Hi,
I'm trying to understand SortMergeJoin (SPARK-2213).
1) Once SortMergeJoin is enabled, will it ever use ShuffledHashJoin? For
example, in the code below, the two datasets have different number of
partitions, but it still does a SortMerge join after a "hashpartitioning".
CODE:
val sparkConf = new SparkConf()
.setAppName("SortMergeJoinTest")
.set("spark.serializer", "org.apache.spark.serializer.KryoSerializer")
.set("spark.eventLog.enabled", "true")
.set("spark.sql.planner.sortMergeJoin","true")
sparkConf.setMaster("local-cluster[3,1,1024]")
val sc = new SparkContext(sparkConf)
val sqlContext = new SQLContext(sc)
import sqlContext.implicits._
val inputpath = input.gz.parquet
val df1 = sqlContext.read.parquet(inputpath).repartition(3)
val df2 = sqlContext.read.parquet(inputpath).repartition(5)
val result = df1.join(df2.withColumnRenamed("foo","foo2"), $"foo" ===
$"foo2")
result.explain()
OUTPUT:
== Physical Plan ==
SortMergeJoin [foo#0], [foo2#8]
TungstenSort [foo#0 ASC], false, 0
TungstenExchange hashpartitioning(foo#0)
ConvertToUnsafe
Repartition 3, true
Scan
ParquetRelation[file:input.gz.parquet][foo#0,bar#1L,somefield#2,anotherfield#3]
TungstenSort [foo2#8 ASC], false, 0
TungstenExchange hashpartitioning(foo2#8)

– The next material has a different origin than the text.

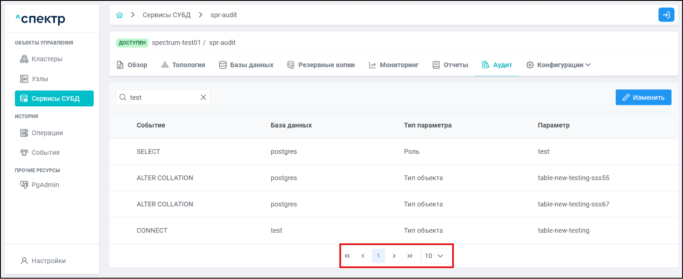Click the home icon in breadcrumb
Image resolution: width=683 pixels, height=279 pixels.
point(120,15)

TungstenProject [foo#4 AS foo2#8,bar#5L,somefield#6,anotherfield#7]
Repartition 5, true
Scan
ParquetRelation[file:input.gz.parquet][foo#4,bar#5L,somefield#6,anotherfield#7]
2) If both datasets have already been previously partitioned/sorted the
same and stored on the file system (e.g. in a previous job), is there a way
to tell Spark this so that it won't want to do a "hashpartitioning" on
them? It looks like Spark just considers datasets that have been just read
from the the file system to have UnknownPartitioning. In the example below,
I try to join a dataframe to itself, and it still wants to hash repartition.
CODE:
...
val df1 = sqlContext.read.parquet(inputpath)
val result = df1.join(df1.withColumnRenamed("foo","foo2"), $"foo" ===
$"foo2")
result.explain()
OUTPUT:
== Physical Plan ==
SortMergeJoin [foo#0], [foo2#4]
TungstenSort [foo#0 ASC], false, 0
TungstenExchange hashpartitioning(foo#0)
ConvertToUnsafe
Scan
ParquetRelation[file:input.gz.parquet][foo#0,bar#1L,somefield#2,anotherfield#3]
TungstenSort [foo2#4 ASC], false, 0
TungstenExchange hashpartitioning(foo2#4)
ConvertToUnsafe
Project [foo#5 AS foo2#4,bar#6L,somefield#7,anotherfield#8]
Scan
ParquetRelation[file:input.gz.parquet][foo#5,bar#6L,somefield#7,anotherfield#8]
Thanks.